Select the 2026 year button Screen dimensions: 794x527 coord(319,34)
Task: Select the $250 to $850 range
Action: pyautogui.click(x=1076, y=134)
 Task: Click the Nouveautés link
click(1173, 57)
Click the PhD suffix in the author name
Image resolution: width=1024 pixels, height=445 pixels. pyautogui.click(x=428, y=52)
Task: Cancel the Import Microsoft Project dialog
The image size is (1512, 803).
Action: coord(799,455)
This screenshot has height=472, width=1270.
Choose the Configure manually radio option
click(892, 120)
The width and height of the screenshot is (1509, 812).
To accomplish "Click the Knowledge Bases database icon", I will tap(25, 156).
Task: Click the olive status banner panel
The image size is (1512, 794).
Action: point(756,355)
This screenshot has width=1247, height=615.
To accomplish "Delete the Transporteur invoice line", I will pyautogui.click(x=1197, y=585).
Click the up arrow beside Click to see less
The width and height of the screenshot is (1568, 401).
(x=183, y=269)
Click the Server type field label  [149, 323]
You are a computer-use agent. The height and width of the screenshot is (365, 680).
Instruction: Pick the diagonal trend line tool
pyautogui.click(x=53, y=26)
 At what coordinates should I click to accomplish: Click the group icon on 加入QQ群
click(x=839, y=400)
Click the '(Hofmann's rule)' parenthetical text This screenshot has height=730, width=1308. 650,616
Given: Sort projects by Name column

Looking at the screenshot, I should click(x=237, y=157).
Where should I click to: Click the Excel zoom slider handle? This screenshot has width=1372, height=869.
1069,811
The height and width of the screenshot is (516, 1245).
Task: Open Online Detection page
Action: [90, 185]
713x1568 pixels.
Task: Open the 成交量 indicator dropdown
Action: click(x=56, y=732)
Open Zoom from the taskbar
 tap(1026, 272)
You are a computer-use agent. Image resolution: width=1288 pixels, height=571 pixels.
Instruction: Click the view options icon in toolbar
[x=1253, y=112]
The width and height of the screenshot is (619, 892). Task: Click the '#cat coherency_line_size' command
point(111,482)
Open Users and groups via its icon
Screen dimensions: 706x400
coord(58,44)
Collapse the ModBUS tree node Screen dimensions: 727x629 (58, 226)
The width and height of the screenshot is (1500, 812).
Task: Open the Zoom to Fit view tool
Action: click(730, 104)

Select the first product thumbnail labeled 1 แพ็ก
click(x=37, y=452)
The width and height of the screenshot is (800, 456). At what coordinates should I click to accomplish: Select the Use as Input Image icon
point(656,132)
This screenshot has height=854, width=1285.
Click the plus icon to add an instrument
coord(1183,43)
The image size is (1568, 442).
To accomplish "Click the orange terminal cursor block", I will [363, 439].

□ □ □ □

**WHAT NEEDS TO BE DONE**
In the records above, find the line containing "This screenshot has width=1247, height=615." and restate word for word every line from the first through that one.

**RESPONSE**
Select the 2026 year button Screen dimensions: 794x527 coord(319,34)
Task: Select the $250 to $850 range
Action: pyautogui.click(x=1076, y=134)
 Task: Click the Nouveautés link
click(1173, 57)
Click the PhD suffix in the author name
Image resolution: width=1024 pixels, height=445 pixels. pyautogui.click(x=428, y=52)
Task: Cancel the Import Microsoft Project dialog
The image size is (1512, 803).
Action: coord(799,455)
This screenshot has height=472, width=1270.
Choose the Configure manually radio option
click(892, 120)
The width and height of the screenshot is (1509, 812).
To accomplish "Click the Knowledge Bases database icon", I will tap(25, 156).
Task: Click the olive status banner panel
The image size is (1512, 794).
Action: point(756,355)
This screenshot has width=1247, height=615.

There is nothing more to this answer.